The task ▸ Rewrite each line of the entries below as a numbered list, omitting any blank lines.

Materials provided ▸
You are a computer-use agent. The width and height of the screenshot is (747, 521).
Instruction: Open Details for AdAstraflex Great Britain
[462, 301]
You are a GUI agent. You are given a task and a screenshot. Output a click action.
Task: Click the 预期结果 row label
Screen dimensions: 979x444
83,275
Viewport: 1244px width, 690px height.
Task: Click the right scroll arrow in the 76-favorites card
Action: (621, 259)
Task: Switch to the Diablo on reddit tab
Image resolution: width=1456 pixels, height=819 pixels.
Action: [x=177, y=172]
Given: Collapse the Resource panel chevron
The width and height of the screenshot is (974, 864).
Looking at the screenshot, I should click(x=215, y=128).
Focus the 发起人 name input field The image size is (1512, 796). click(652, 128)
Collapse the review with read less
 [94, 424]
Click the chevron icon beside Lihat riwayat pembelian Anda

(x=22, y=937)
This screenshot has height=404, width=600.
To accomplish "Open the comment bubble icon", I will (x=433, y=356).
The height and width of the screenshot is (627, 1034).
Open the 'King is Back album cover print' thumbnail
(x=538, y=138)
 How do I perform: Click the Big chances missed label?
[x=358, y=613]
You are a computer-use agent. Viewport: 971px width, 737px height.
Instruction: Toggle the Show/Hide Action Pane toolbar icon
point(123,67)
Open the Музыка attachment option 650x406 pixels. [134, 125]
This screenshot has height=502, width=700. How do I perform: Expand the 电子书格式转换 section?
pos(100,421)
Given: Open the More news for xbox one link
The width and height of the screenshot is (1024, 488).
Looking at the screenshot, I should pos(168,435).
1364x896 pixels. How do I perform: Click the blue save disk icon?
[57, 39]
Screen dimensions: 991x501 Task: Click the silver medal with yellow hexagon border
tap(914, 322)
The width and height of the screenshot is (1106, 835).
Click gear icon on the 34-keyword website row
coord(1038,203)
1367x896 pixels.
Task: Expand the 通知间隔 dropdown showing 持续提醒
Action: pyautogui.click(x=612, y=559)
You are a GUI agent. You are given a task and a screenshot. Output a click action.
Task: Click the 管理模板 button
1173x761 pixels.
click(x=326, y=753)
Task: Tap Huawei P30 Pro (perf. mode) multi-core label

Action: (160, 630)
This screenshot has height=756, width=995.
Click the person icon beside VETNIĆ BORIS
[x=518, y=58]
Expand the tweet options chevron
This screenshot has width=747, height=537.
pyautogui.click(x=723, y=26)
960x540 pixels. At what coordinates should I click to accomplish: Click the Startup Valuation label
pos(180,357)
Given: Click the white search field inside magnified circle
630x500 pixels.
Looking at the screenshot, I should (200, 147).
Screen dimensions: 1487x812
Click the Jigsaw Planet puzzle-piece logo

The solution ▸
1. You are a computer-use agent. The width and height of the screenshot is (747, 521).
2. Instruction: Open Details for AdAstraflex Great Britain
3. [462, 301]
4. You are a GUI agent. You are given a task and a screenshot. Output a click action.
5. Task: Click the 预期结果 row label
6. Screen dimensions: 979x444
7. 83,275
8. Viewport: 1244px width, 690px height.
9. Task: Click the right scroll arrow in the 76-favorites card
10. Action: (621, 259)
11. Task: Switch to the Diablo on reddit tab
12. Image resolution: width=1456 pixels, height=819 pixels.
13. Action: [x=177, y=172]
14. Given: Collapse the Resource panel chevron
15. The width and height of the screenshot is (974, 864).
16. Looking at the screenshot, I should click(x=215, y=128).
17. Focus the 发起人 name input field The image size is (1512, 796). click(652, 128)
18. Collapse the review with read less
19.  [94, 424]
20. Click the chevron icon beside Lihat riwayat pembelian Anda
21. (x=22, y=937)
22. This screenshot has height=404, width=600.
23. To accomplish "Open the comment bubble icon", I will (x=433, y=356).
24. The height and width of the screenshot is (627, 1034).
25. Open the 'King is Back album cover print' thumbnail
26. (x=538, y=138)
27.  How do I perform: Click the Big chances missed label?
28. [x=358, y=613]
29. You are a computer-use agent. Viewport: 971px width, 737px height.
30. Instruction: Toggle the Show/Hide Action Pane toolbar icon
31. point(123,67)
32. Open the Музыка attachment option 650x406 pixels. [134, 125]
33. This screenshot has height=502, width=700. How do I perform: Expand the 电子书格式转换 section?
34. pos(100,421)
35. Given: Open the More news for xbox one link
36. The width and height of the screenshot is (1024, 488).
37. Looking at the screenshot, I should pos(168,435).
38. 1364x896 pixels. How do I perform: Click the blue save disk icon?
39. [57, 39]
40. Screen dimensions: 991x501 Task: Click the silver medal with yellow hexagon border
41. tap(914, 322)
42. The width and height of the screenshot is (1106, 835).
43. Click gear icon on the 34-keyword website row
44. coord(1038,203)
45. 1367x896 pixels.
46. Task: Expand the 通知间隔 dropdown showing 持续提醒
47. Action: pyautogui.click(x=612, y=559)
48. You are a GUI agent. You are given a task and a screenshot. Output a click action.
49. Task: Click the 管理模板 button
50. 1173x761 pixels.
51. click(x=326, y=753)
52. Task: Tap Huawei P30 Pro (perf. mode) multi-core label
53. Action: (160, 630)
54. This screenshot has height=756, width=995.
55. Click the person icon beside VETNIĆ BORIS
56. [x=518, y=58]
57. Expand the tweet options chevron
58. This screenshot has width=747, height=537.
59. pyautogui.click(x=723, y=26)
60. 960x540 pixels. At what coordinates should I click to accomplish: Click the Startup Valuation label
61. pos(180,357)
62. Given: Click the white search field inside magnified circle
63. 630x500 pixels.
64. Looking at the screenshot, I should (200, 147).
65. Screen dimensions: 1487x812
66. Click the Jigsaw Planet puzzle-piece logo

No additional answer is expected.